▸ **SELECTED TEXT**
•••••

Sound "isolation" (both in and out) is hard to do and expensive, and as noted, you can't remove 100% of "sound" in the environment, and for all practical (especially in a "home recording" sense) purposes, not going to make a difference in your final mix. Treat the room or arrange the space so
it is not the problem, and then just get good at workarounds if you want to get on with recording, vs. trying to get a "silent" recording space.
Sure, you can turn off your furnace, but you won't be able to use your recording space all the time. I have to turn off the A/C here if I want to do actual recording for a few months of the year, so I tend to do very little during those months, honestly. It has to be more planned and practiced than I am usually in a mood to do
. Fixing that problem would essentially mean building a new house, and that's not going to happen...

•••••

▸ **Dataset entries**
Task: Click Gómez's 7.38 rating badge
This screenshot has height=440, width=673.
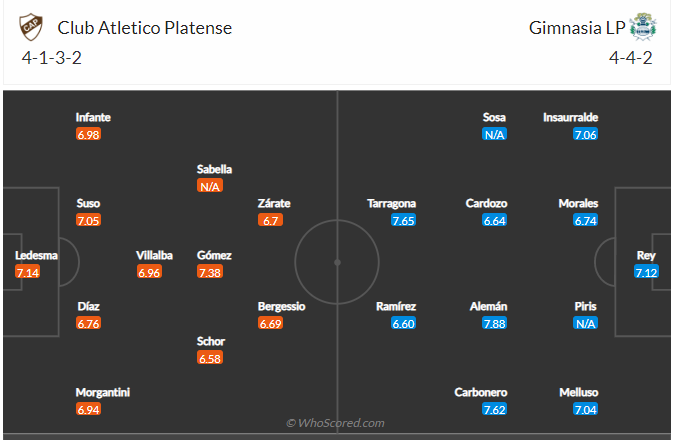Action: point(210,272)
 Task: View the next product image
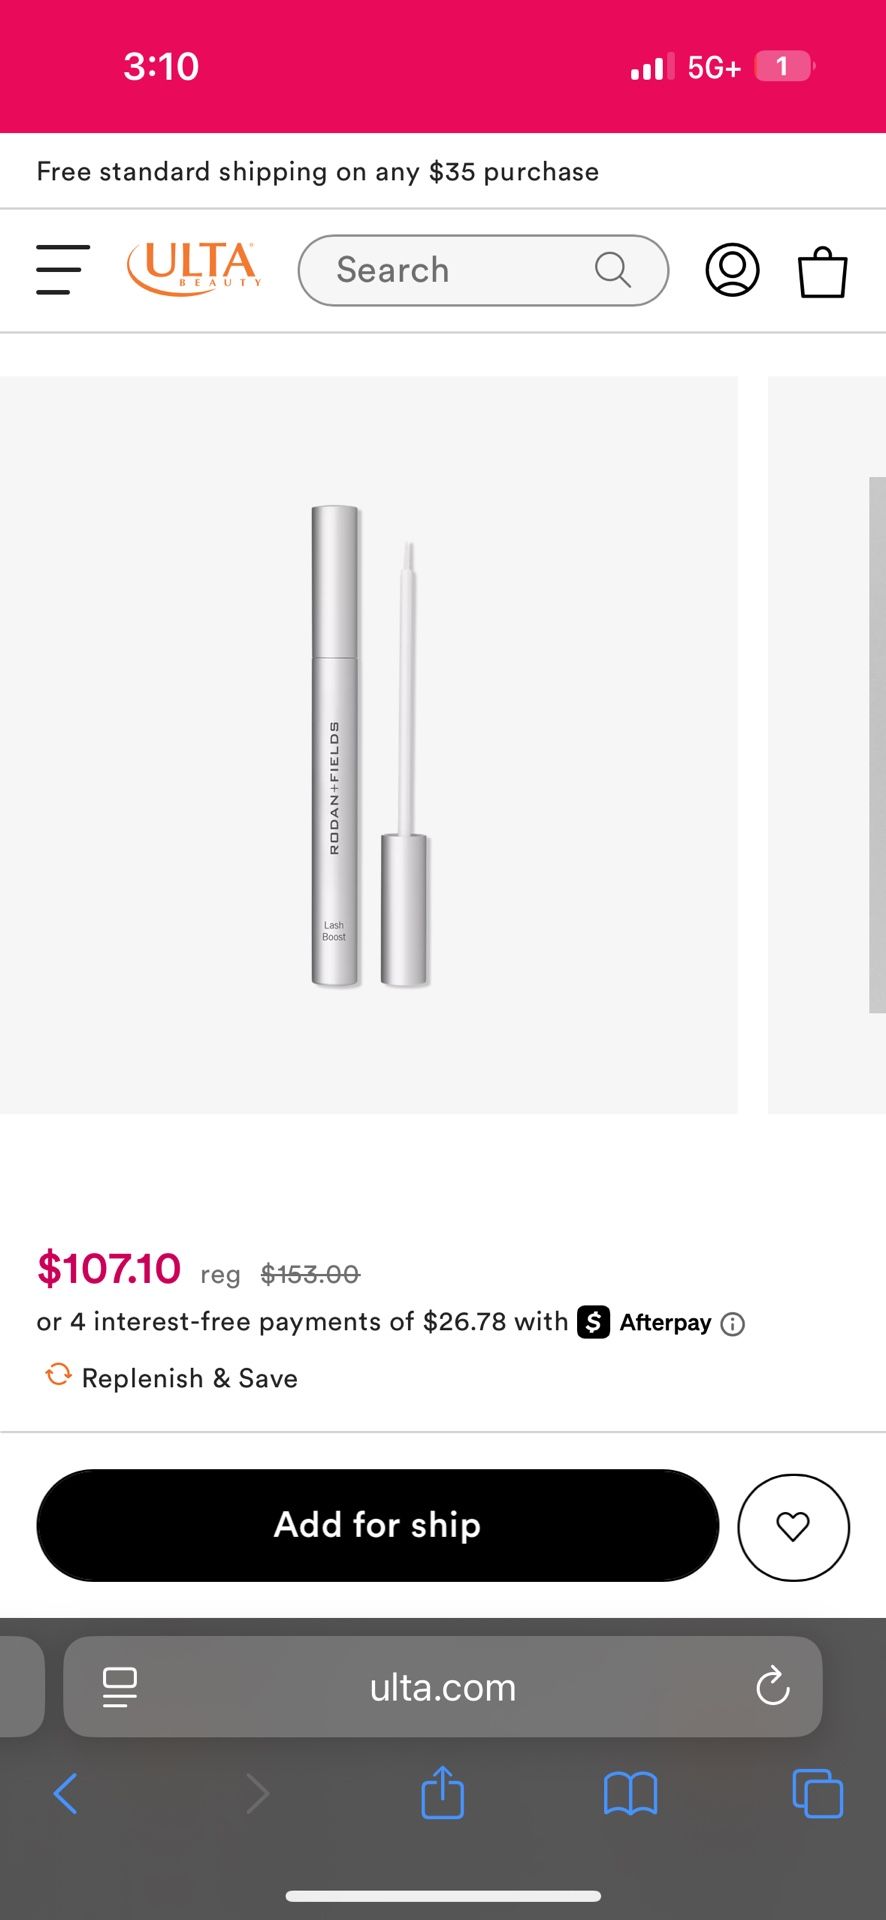click(x=827, y=745)
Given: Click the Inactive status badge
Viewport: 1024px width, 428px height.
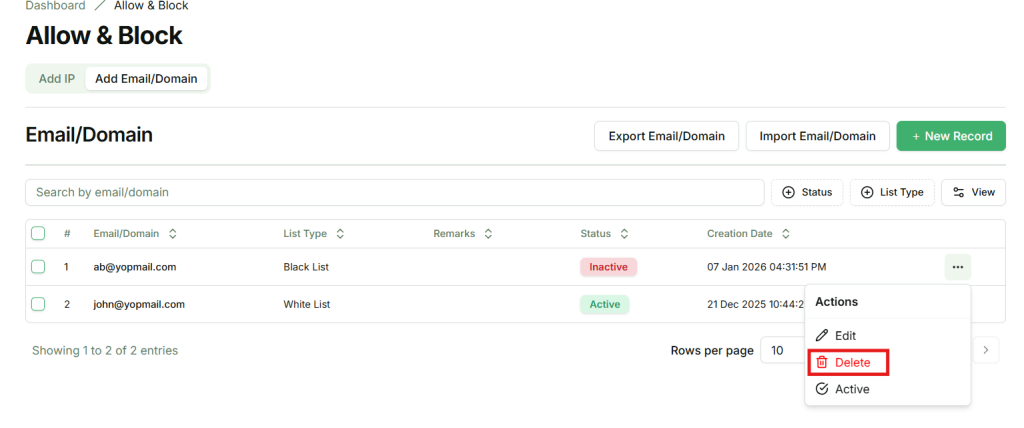Looking at the screenshot, I should [608, 267].
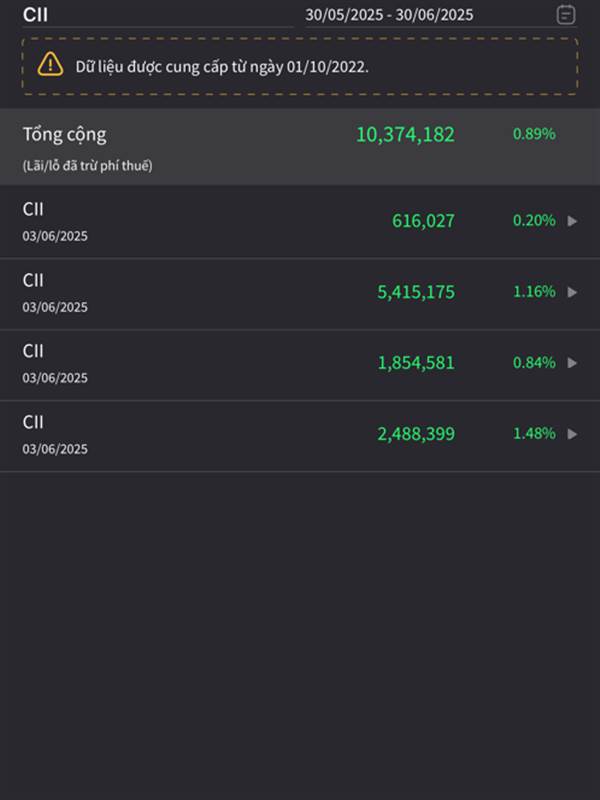Click the 1.48% return percentage
The width and height of the screenshot is (600, 800).
534,433
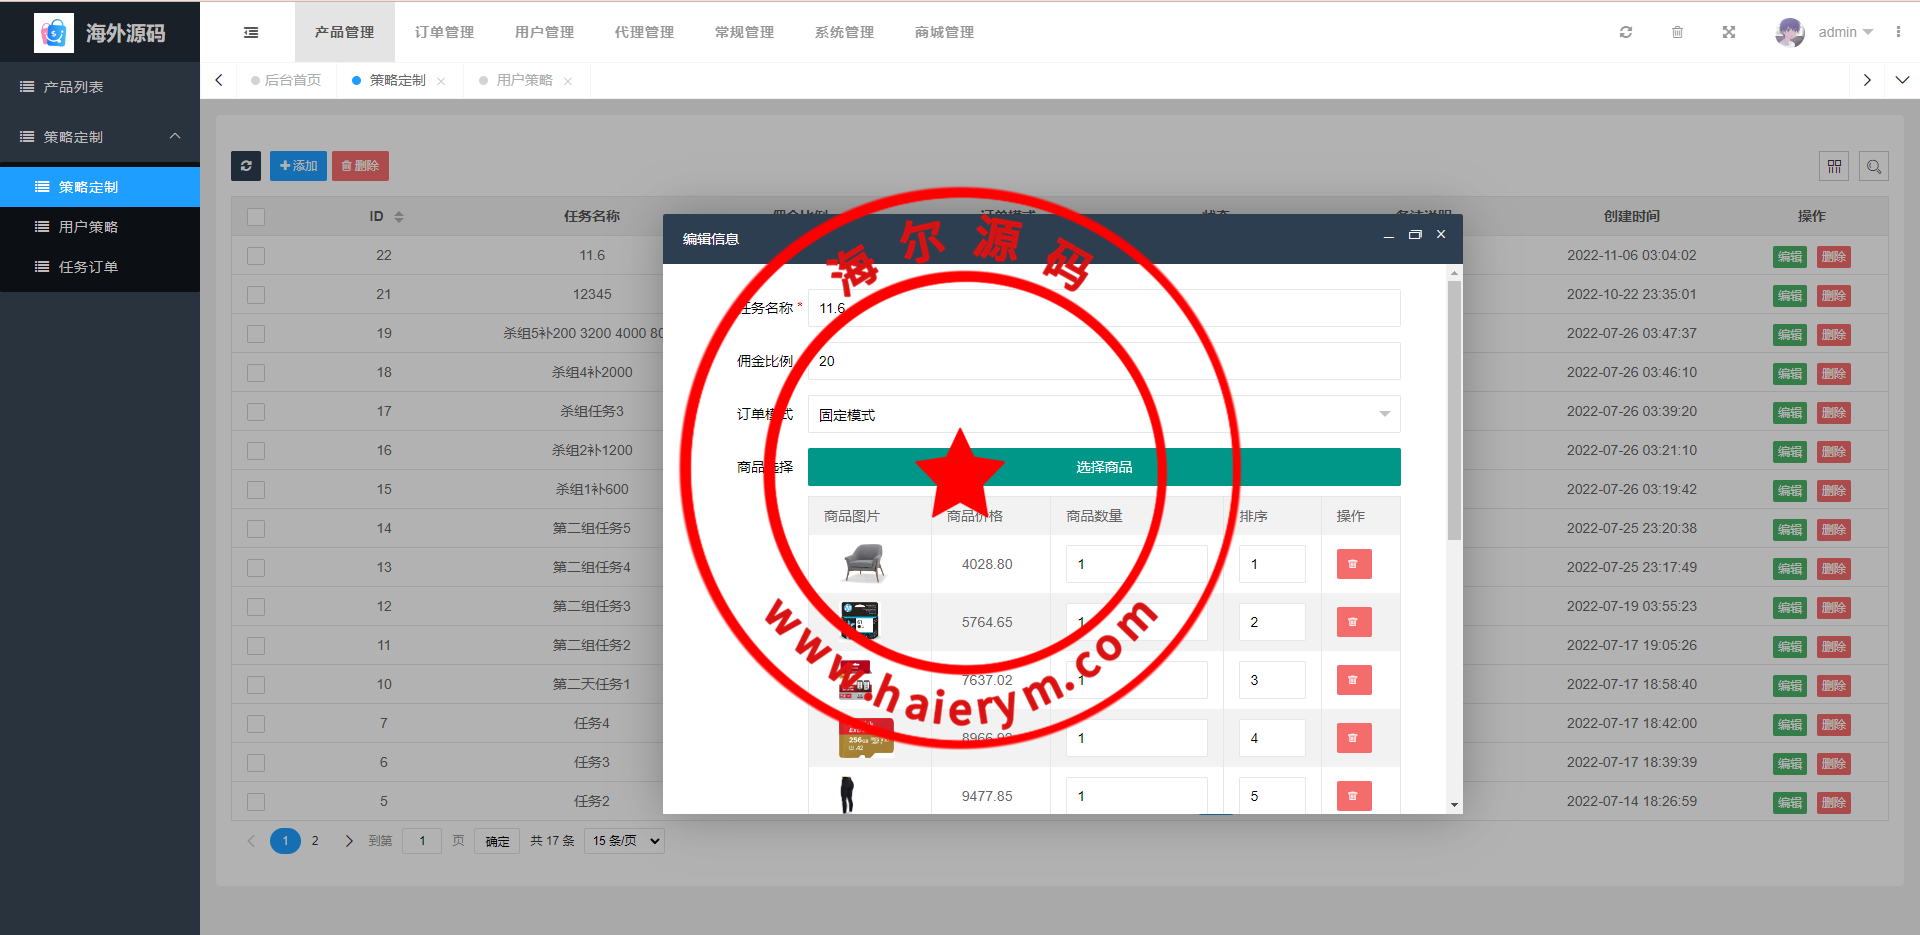1920x935 pixels.
Task: Toggle the select-all checkbox in table header
Action: point(256,217)
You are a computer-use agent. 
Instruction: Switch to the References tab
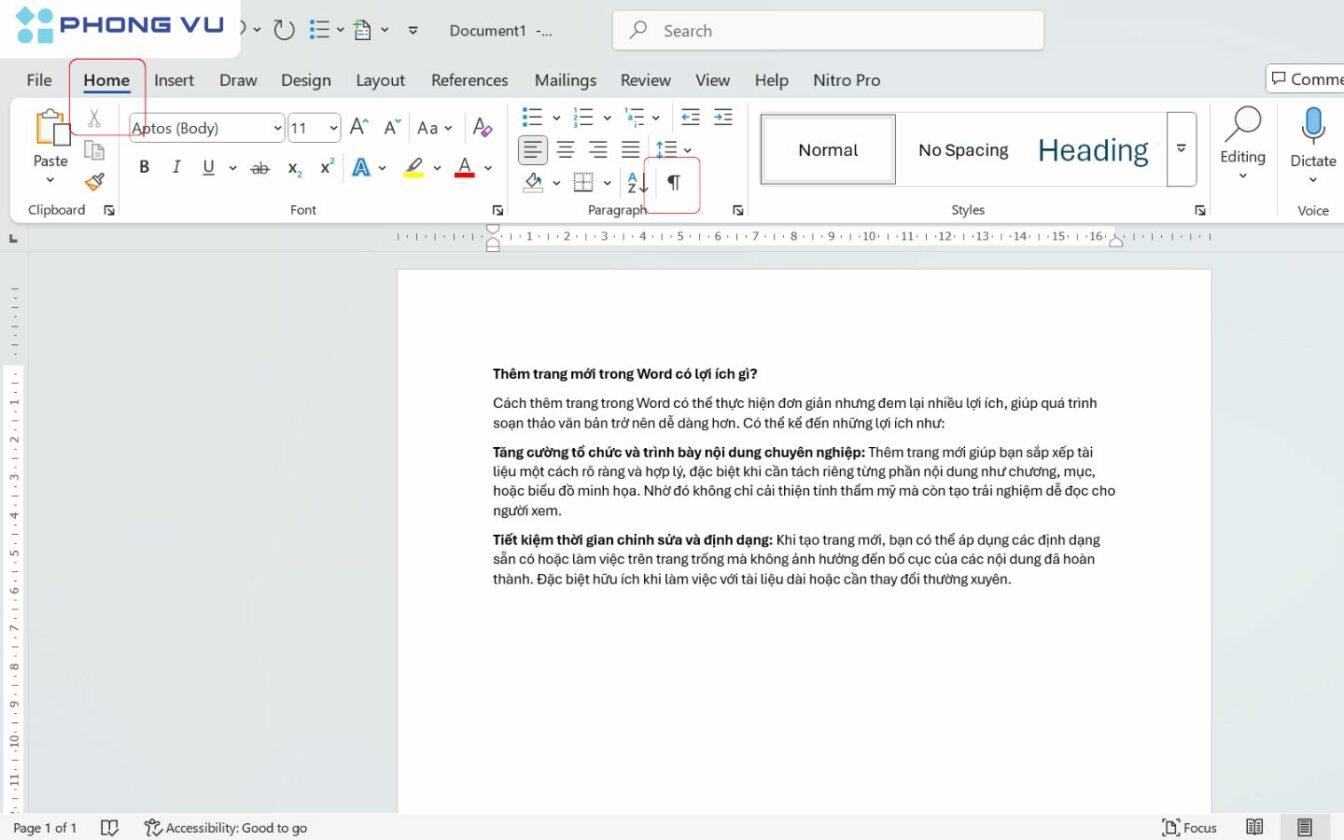click(x=469, y=80)
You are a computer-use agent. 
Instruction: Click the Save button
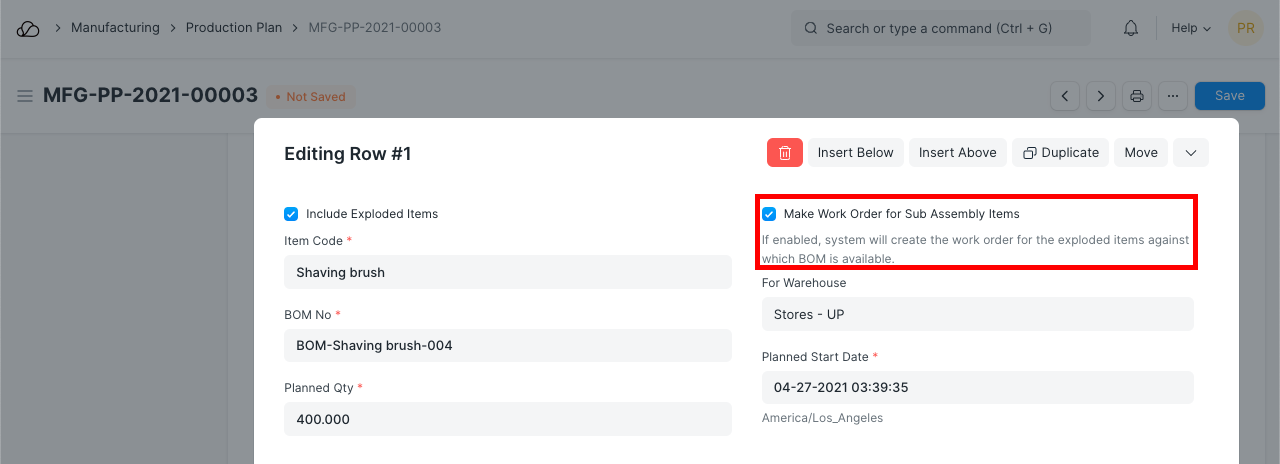1229,96
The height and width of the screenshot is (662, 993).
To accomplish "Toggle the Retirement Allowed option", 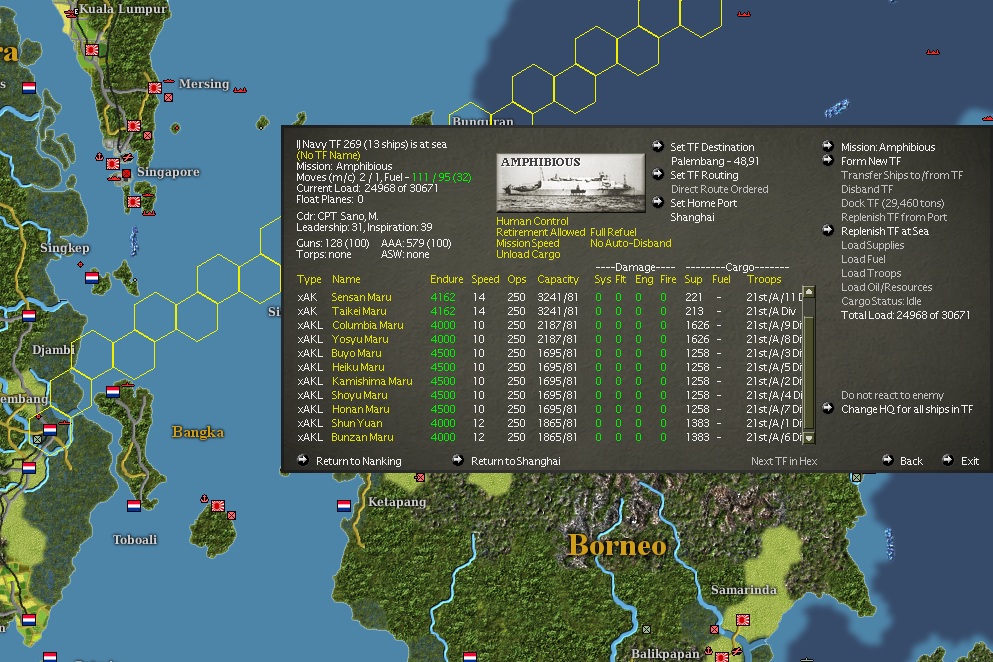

•••••

▸ **ACTIVITY**
Write the next part of the passage on cutting noise in a home recording space, picking up where it stops. The rows were taken from a separate source and have no tie to the passage.

▸ **EXPECTED ANSWER**
And outside noises intrude. There's a nearby, small airport, and it seems like the neighbors always have some lawn equipment or hobby woodworking project (one likes to grind metal!) going on. Keeping that noise out would also require a new house, or moving this one. But, if I am patient, there are gaps of relative quiet, and I just have to be able to wait out the small airplane that decides to buzz overhead right when I'm starting to record, or do a re-take if it does it at the very end of a take. Low-level noise stuff in the middle of tracks will often just disappear in the mix, or can be cleaned up, or a comp created from a re-take in some cases.